Reproduce every line from the one containing "Expand the HCXtest01" through the final line of the entries, requests included. Scale the click coordinates in the answers by 2.55 and round each result to a whole number, rounding halves up.

•••

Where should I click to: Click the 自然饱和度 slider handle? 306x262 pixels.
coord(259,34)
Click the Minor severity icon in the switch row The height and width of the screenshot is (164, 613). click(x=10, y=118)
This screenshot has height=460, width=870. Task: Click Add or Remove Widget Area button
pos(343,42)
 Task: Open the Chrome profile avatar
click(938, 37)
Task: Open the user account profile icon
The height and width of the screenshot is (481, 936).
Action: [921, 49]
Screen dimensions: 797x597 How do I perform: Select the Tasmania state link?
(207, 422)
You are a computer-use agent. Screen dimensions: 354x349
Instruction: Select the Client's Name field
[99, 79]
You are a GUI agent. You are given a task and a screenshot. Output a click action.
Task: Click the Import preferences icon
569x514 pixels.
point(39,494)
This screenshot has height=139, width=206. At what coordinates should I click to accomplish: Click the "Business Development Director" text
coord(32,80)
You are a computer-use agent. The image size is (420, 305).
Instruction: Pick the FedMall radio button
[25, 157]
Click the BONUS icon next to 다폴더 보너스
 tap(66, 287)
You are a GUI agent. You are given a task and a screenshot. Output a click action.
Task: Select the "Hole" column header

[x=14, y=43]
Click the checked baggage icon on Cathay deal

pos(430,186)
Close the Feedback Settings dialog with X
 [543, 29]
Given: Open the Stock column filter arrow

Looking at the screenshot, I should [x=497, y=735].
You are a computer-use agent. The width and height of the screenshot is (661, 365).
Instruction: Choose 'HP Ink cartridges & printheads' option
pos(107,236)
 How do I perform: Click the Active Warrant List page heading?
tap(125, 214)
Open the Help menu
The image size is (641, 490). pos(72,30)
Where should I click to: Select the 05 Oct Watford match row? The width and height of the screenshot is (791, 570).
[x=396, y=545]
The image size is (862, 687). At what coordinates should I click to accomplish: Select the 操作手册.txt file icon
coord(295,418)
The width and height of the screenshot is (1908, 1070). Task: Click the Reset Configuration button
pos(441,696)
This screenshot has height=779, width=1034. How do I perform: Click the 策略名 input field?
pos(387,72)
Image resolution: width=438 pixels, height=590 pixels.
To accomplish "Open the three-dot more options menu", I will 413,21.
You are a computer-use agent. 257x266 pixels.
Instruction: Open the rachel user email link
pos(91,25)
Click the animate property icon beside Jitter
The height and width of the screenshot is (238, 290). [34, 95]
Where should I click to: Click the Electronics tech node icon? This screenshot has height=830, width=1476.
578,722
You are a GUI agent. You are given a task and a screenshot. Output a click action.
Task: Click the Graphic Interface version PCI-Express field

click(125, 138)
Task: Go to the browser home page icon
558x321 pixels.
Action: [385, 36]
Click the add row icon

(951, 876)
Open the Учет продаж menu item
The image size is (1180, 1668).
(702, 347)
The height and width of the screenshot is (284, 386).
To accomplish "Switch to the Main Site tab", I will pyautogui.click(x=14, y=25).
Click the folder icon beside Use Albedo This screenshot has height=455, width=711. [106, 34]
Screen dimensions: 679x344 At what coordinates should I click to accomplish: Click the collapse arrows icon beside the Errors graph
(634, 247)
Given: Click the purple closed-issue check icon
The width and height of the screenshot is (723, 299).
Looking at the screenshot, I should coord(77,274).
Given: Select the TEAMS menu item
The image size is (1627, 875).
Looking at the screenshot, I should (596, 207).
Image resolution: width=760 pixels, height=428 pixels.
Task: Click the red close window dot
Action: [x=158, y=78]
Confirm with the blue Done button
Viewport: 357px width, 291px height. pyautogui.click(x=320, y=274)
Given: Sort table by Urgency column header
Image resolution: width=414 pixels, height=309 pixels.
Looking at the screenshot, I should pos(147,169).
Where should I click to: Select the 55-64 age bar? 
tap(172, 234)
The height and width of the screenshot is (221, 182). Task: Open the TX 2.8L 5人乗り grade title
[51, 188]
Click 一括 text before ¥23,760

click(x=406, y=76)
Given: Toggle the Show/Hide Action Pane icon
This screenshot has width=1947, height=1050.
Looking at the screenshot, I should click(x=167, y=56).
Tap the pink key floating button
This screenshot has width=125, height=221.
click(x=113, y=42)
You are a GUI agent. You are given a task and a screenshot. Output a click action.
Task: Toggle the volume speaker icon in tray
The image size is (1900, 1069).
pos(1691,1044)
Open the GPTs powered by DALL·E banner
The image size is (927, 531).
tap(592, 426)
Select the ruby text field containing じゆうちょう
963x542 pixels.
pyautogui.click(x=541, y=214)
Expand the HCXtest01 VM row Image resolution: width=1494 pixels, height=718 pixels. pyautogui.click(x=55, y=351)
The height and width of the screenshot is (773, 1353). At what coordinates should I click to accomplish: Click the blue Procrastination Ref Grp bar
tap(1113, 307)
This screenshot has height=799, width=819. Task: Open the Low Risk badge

•••

Response:
Expand the HCXtest01 VM row Image resolution: width=1494 pixels, height=718 pixels. pyautogui.click(x=140, y=895)
The height and width of the screenshot is (773, 1353). At what coordinates should I click to accomplish: Click the blue Procrastination Ref Grp bar
tap(2838, 783)
This screenshot has height=799, width=819. Task: Open the Low Risk badge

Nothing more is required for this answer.